When Kiffin sat down with Pendergast in January while he was looking for a new defensive coordinator, Pendergast stressed the need to have an aggressive defense that disrupted the offense and forced turnovers. He talked about the simplicity of his system and how it could be easily grasped over one offseason. He pointed to taking the Arizona Cardinals from last in the NFL in total defense to the top half of the league in his first season as defensive coordinator and doing the same at Cal, where the Bears went from seventh to first in the conference in total defense in his first season.

"We talked about the things I like to do defensively in my past," Pendergast said. "It was an opportunity to look at the skill set of the players and where they might fit and how we could best utilize the players that are here."

Kiffin was particularly impressed with Pendergast's understanding of the different offenses being run in the conference and his philosophy for slowing down the spread offenses that had given USC so much trouble in the past.

"His presentation for his plan for the different styles of offense in this conference was very unique," Kiffin said. "He has a very specific plan when he plays certain styles of offense. That's so critical now in college football and especially in our conference. He's done an unbelievable job. I don't know how you could do much better."

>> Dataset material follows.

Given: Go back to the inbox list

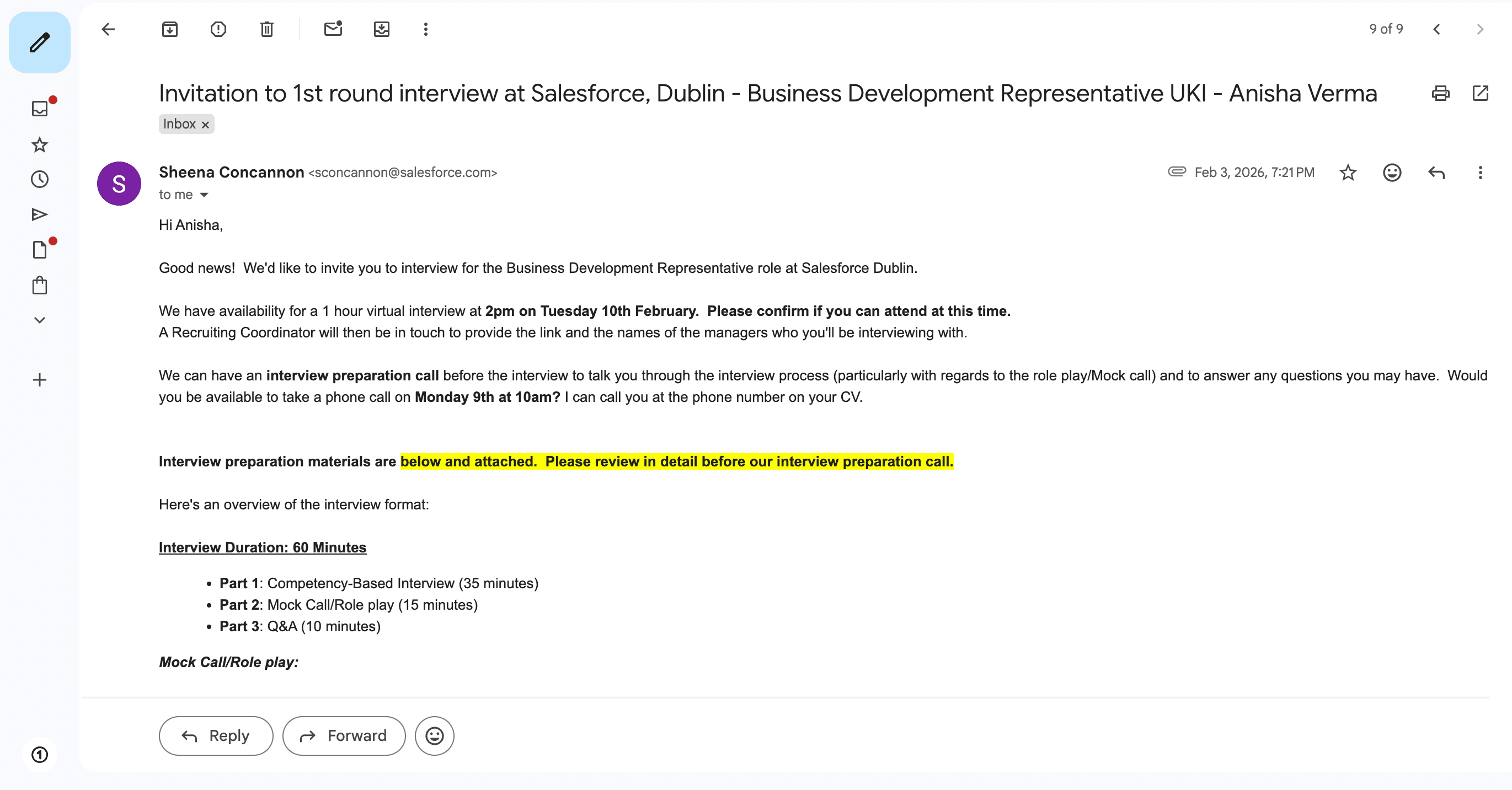Looking at the screenshot, I should pyautogui.click(x=108, y=29).

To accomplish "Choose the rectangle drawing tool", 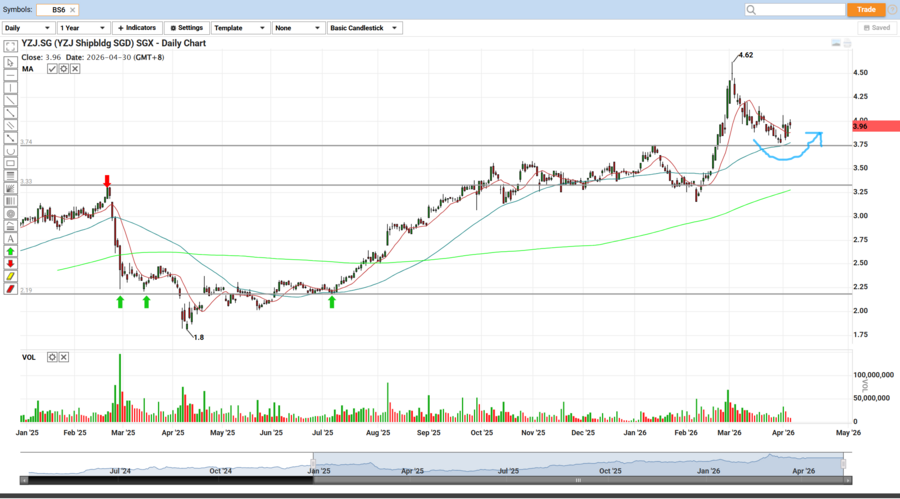I will coord(10,163).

As USC defensive players gathered around the team's training facility after practice Wednesday, they all talked about being able to play faster and more freely under Pendergast's system. Players who had to cram to understand the basic concepts of the Tampa 2 last season say they've been able to essentially master Pendergast's 52 defense after a couple of practices.

"His scheme is much better to go against spread offenses that we're playing against," said USC safety Dion Bailey, who has a team-leading 21 tackles this season. "Last year, we had a more professional defense that is better to go against pro-style teams. Coach Pendergast's scheme is great, and he puts us in the right places. He knows how to dial up pressure, and he calls the game great. His scheme is great for who we have and who we're going against."

USC's defense under Pendergast will get its first big challenge Saturday when the Trojans face Utah State, which ranks eighth in scoring and 12th in total offense. As well as USC has played on defense, it must be noted that its first three opponents, Hawaii, Washington State and Boston College, rank 121st, 77th and 113th in total offense.

Utah State's Chuckie Keeton has thrown for 923 yards and 12 touchdowns with one interception and is completing 78.1 percent of his attempts through three games. He is also the team's leading rusher with 187 yards and one touchdown.

This would previously be the type of offense and the type of quarterback that would give USC's defense nightmares, but the Trojans think this season and these types of games will be different under Pendergast.

"We feel like we're the best defense in the country," Bailey said. "Last year, we would come into games and adjust to teams, but with Coach Pendergast, offenses have to adjust to us. We do what we do, and we're taking the approach that we're going to do it better."